Item position entries
□ □ □

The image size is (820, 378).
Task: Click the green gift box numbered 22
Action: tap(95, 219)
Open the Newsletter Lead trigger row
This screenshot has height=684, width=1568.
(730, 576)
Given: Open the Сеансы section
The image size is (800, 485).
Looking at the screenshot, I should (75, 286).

□ □ □

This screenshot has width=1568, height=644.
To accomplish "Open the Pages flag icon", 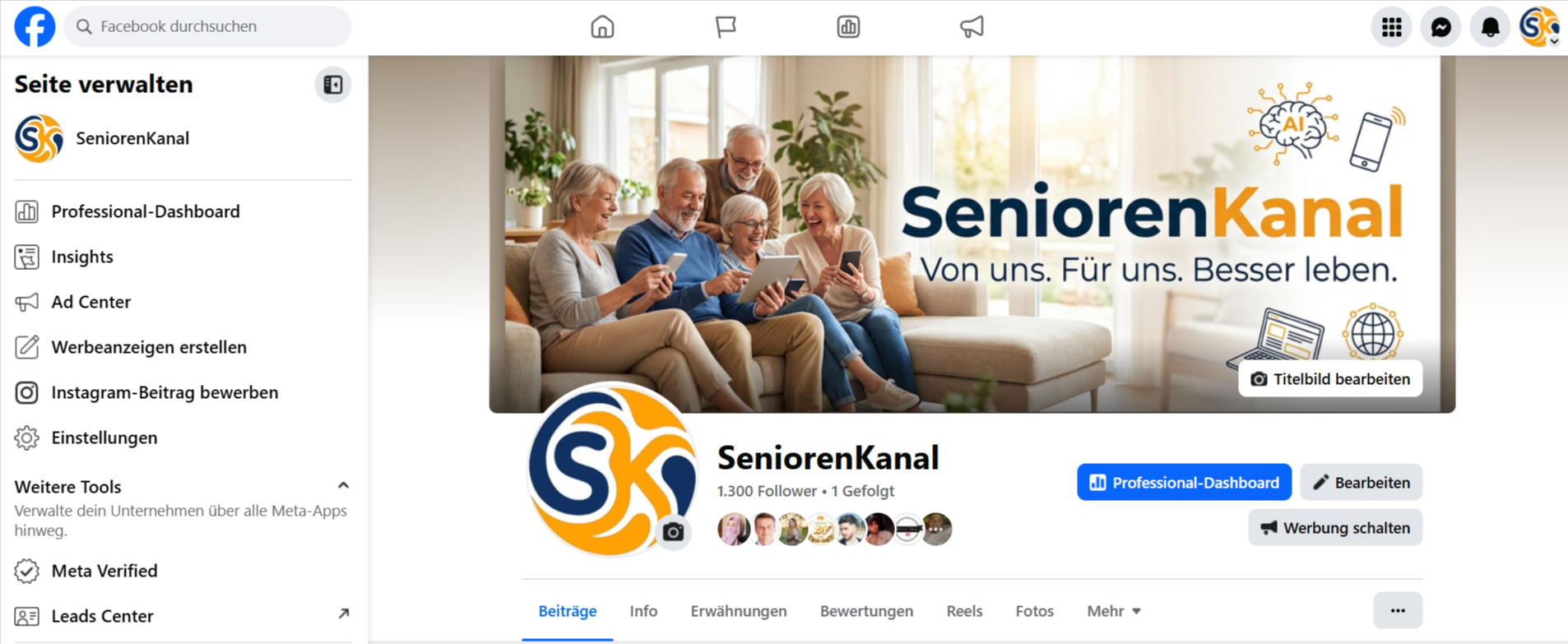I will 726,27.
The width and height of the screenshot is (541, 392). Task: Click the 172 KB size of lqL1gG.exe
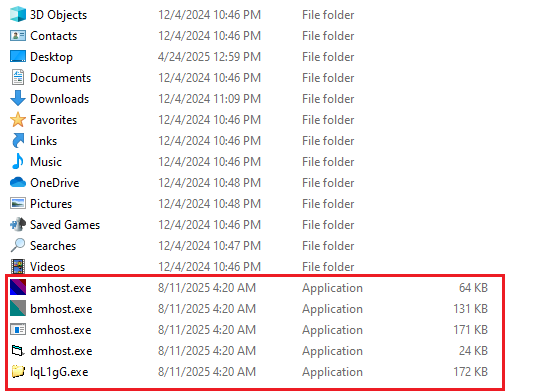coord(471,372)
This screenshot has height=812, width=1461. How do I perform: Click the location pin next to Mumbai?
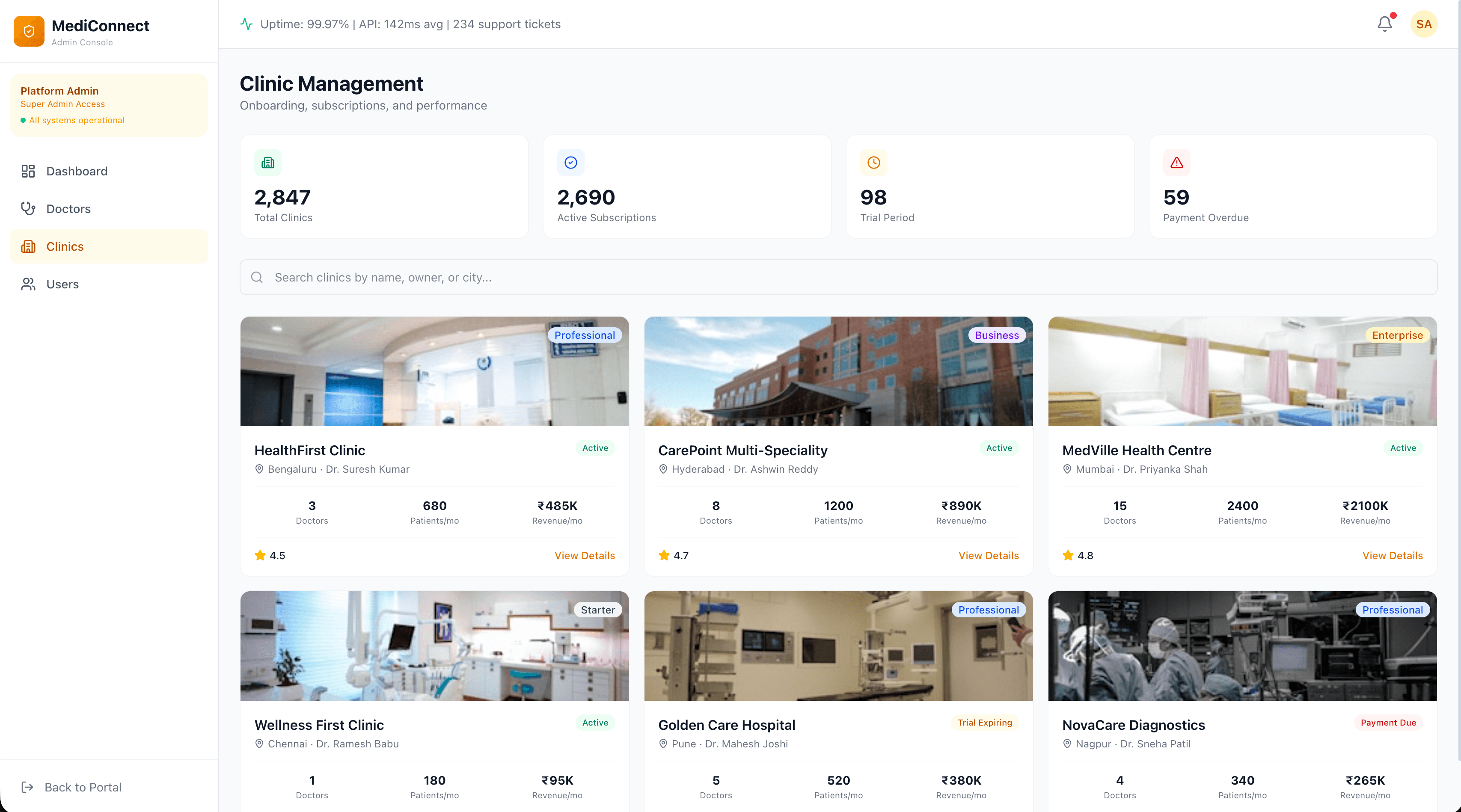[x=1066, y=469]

□ □ □

# Aim of the task
Please give the records from the line that contains "Open the Newsletter Lead trigger row" through the line that contains "Looking at the" as a two-column CSV with the columns instruction and location. Use one row per record, put each value in a single quoted field, and turn line breaks into spaces.

# Exercise answer
instruction,location
"Open the Newsletter Lead trigger row This screenshot has height=684, width=1568.","(730, 576)"
"Given: Open the Сеансы section The image size is (800, 485).","Looking at the screenshot, I should (75, 286)."